Georgetown University Conference: The Gülen Movement (2)
The goal was to discuss scholarly of questions regarding various aspects of Islam, Turkey and peaceful civic services in an effort to provide the public with a healthier understanding of contemporary global issues and promote intellectual debate and sharing among researchers and scholars of the Gülen movement. Among the 35 papers presented, I will only touch upon five of them here.
Aaron Tyler, St. Mary's University, Texas: Contrary to the exclusiveness and intolerance preached by extremists, Gülen's writings champion tolerance and caritas toward the Other as the essence of a true believer. Tolerance, for Gülen, is a consequence of one's faith in God and a salve of reconciliation in a world of lasting difference. With every region of the world beleaguered by inter-communal conflicts, a strategy of tolerance, which is both taught and lived, is urgently needed.

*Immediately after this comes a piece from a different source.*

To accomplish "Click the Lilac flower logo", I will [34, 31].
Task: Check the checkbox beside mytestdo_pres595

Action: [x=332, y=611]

Tyler demonstrates how Gülen's faith-based conceptualization of tolerance is a wholly Islamic ideal, can enrich Muslim understandings of faithfulness and help facilitate inter- and intra-communal endeavors for cooperative dialogue, mutual understanding and benevolent coexistence. Contrary to post-modernity's pseudo-tolerance, which is often criticized for its moral vacuity, Gülen is not reticent to espouse a genuine, faith-based idea of tolerance that embraces humanity's search for truth and encourages coexistence through a benevolent awareness of lasting human difference and an unqualified defense of the dignity ascribed to each person. If healing and community between religions, tribes and cultures is to take place, such a conceptualization of tolerance must take root, one which acknowledges the reality of human diversity and the need for mutual respect, human friendship and hospitality.
Gary Bouma, Monash University, Australia: The Gülen movement offers the world a theologically grounded grassroots approach to interfaith relations that is well resourced and motivated by values core to the movement. Its holistic experiential Sufi approach is deeply resonant with the emerging spiritual character of the 21st century. By operating at both the grass roots and senior leadership levels and with deep religious commitment to the activity, the Gülen movement offers a unique source of hope in an otherwise daunting environment.
Heon Kim, Temple University: As a source of human, social and cultural capital, Gülen's vision of dialogue on the basis of universal humanitarian values of Sufism provides a vision of religion as a solution to human problems in sharp contrast to the image of religion represented by religious fundamentalists and some scholars as a primary source of conflict and clash. These inter-civilizational dialogue activities of the Gülen movement prove the potential role of religion as a means of a dialogue-based bond and bridge between people of different religious and cultural background.
Margaret Rausch, University of Kansas: The militant laicists in Turkey as well as among other "liberal secularists" throughout the Muslim world conjecture that modernization, the sole path to progress, can only be achieved through secularization and that, by extension, Islam, like other religions, promotes stagnation, ignorance and oppression. Since the 1980s, a growing number of Muslim men and women have been questioning this dichotomy. Viewing their faith and piety as a source of guidance and strength, they are reviving Islam's message of equality, social justice, education and progress as a means to societal improvement. A growing body of scholarship on the impact of Gülen's teachings on women participants in the Gülen movement shows that some of them have found direction in their lives, forging career paths in Gülen-inspired schools, while others have been inspired to seek dialogue with their spouses to negotiate changes in their personal lives and relationships in contemporary societies.
Martha Kirk, University of the Incarnate Word, Texas: Gülen has urged people to analyze the roots of the unrest, the discrimination against ethnic groups and women and the lack of educational and economic opportunities. He urges people to do good works to transform challenges and bring justice and peace. Many examples of the attitudes and actions of the people inspired by Gülen are seeds of peace being sown in grounds where there have been fires of violence. In some places, the plants and fruits of these seeds are already visible. The attitudes and actions of Gülen movement volunteers in southeast Turkey could be models to use in other places of unrest in the world. Teaching ethics and spirituality can often be done more effectively with narrative, the stories of people, than through abstract words. The examples are from conversations and information on a research trip in Şanliurfa, Harran, Mardin, Mazidaği, Derik, Boyakli, Midyat, Hasankeyf, Batman, Binaltli, Bismil, Diyarbakir and their surrounding areas. Sometimes people seem to belong to different sides: Kurds, Turks, Christians, Muslims, Palestinians, Israelis, whites, blacks, indigenous or colonizers. The true difference is between those who try to solve problems through domination with psychological, social or physical violence and those who are solving problems through invitations to the humanity, the conscience and the hearts of others. Cowards often hide behind guns.